Letter of the week: Dover Forest is not just another little patch of woodland

The 33-hectare Dover Forest on Jan 16, 2021. ST PHOTO: MARK CHEONG

There has been an almighty effort by the Nature Society Singapore and fellow nature lovers of Singapore to protect Dover Forest from being converted to residential use.

The Government has responded with a public consultation exercise and a parliamentary hearing - ecologically enlightened bits of democratic action and counter-response - which is something to celebrate.

I encourage everyone to read Nature Society Singapore's detailed feedback on the

Housing Board environmental report, found on its website, for there are some remarkable

things about this little

patch of woodland that it is fighting to save.

There exists a beautiful bird, the straw-headed bulbul. About a third of its world population now lives in Singapore, for we are its sole point of refuge in Asia, due to poaching for the songbird trade.

This is a proper forest with fierce-looking and rare raptors like the changeable hawk eagle and buffy fish owl.
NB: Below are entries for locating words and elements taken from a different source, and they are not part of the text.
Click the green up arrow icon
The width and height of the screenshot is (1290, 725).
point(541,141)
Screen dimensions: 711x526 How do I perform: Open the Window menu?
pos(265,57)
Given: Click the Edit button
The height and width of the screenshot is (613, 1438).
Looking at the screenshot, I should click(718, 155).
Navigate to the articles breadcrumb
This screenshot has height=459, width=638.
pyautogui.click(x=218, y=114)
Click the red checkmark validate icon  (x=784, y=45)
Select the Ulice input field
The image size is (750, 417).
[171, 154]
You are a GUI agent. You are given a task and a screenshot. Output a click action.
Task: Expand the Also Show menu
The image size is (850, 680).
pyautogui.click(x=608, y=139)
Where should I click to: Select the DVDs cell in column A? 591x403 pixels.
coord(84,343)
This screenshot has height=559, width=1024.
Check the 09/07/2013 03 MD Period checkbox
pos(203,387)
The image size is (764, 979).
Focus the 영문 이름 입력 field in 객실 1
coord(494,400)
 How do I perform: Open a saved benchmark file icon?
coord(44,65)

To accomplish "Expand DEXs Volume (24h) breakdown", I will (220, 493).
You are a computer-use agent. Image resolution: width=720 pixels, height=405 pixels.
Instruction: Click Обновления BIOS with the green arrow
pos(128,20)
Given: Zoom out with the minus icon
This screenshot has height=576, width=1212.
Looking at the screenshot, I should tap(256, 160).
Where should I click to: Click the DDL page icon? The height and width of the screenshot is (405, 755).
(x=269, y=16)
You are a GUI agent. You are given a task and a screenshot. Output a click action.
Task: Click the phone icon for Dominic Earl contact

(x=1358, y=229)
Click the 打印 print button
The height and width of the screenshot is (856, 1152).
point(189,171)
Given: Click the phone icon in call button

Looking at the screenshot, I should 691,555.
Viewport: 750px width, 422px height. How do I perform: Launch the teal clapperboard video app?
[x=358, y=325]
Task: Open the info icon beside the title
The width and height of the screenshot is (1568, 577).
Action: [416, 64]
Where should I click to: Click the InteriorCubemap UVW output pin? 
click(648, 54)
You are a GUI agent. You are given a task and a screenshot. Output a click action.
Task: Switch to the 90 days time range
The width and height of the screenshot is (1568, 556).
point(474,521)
There are other beautiful rare creatures that tantalise, often unseen, in this luxuriant mature secondary forest 60 years in the making from its early rubber plantation and settlement days.

The HDB study found that Dover Forest is home to about 160 animal species and 120 plant species.

It is tiny but extravagant because it is part of an important chain of greenery along the Sungei Ulu Pandan green corridor.

Discussions about trade-offs between developmental needs, climate change, recreational use and other matters will determine the fate of Dover Forest.

It is already a marker in the evolution of Singapore as an ecologically thinking community.